The N-gram algorithm
The profiling algorithm based on word frequencies can just as easily be applied on individual characters. In fact, this even makes the algorithm simpler since, instead of a potentially infinite number of distinct words, you only need to track a finite number of characters. And, it turns out that character frequencies really do depend on the language, as shown in figure 2.
And, obviously this algorithm works even better with many Asian languages with characters that are used in only one or just a handful of languages. This algorithm however has the same problem as the word-based one in that it needs quite a bit of text for an accurate match. Interestingly enough, the problem here is the opposite of that with words. Where a short sentence may not contain any of the most common words of a language, it’s practically guaranteed to contain plenty of the common characters. Instead, the problem is that there simply isn’t enough material to differentiate between the languages with similar character frequencies.

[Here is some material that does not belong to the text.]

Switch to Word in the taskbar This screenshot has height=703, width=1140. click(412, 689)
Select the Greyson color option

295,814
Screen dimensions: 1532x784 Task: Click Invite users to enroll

This detail hints at an interesting approach that turns out to be quite useful in language detection. Instead of looking at individual words or characters, we could look at character sequences of a given length. Such sequences are called 2-, 3-, 4-grams or, more generally, N-grams based on the sequence length. For example, the 3-grams of a word like “hello” would be “hel”, “ell” and “llo”, plus “_he” and “lo_” when counting word boundaries as separate characters.
It turns out that N-grams are highly effective at isolating the essential features of at least most European languages. They nicely avoid problems with compound words or the oddities of languages like Finnish. And, they still provide statistically significant matches even for relatively short texts. Tika opts to use 3-grams as that seems to offer the best tradeoff of features in most practical cases.
Advanced profiling algorithms
There are other more advanced language profiling algorithms out there, but few match the simplicity and efficiency of the N-gram method described above. Typically such algorithms target specific features like maximum coverage of different kinds of languages, the ability to accurately detect the language of very short texts or the ability to detect multiple languages within a multi-lingual document.
Tika tracks developments in this area and may incorporate some new algorithms in its language detection features in future releases, but for now N-grams are the main profiling algorithm used by Tika.
Even though natural language processing is a fiendishly complex subject that has and probably will be a topic of scientific research for decades, there are certain areas that already useful in practical applications. Language detection is one of the simpler tasks of natural language processing and can, for the most part, be implemented with relatively simple statistical tools. Tika’s N-gram based language detection feature is one such implementation.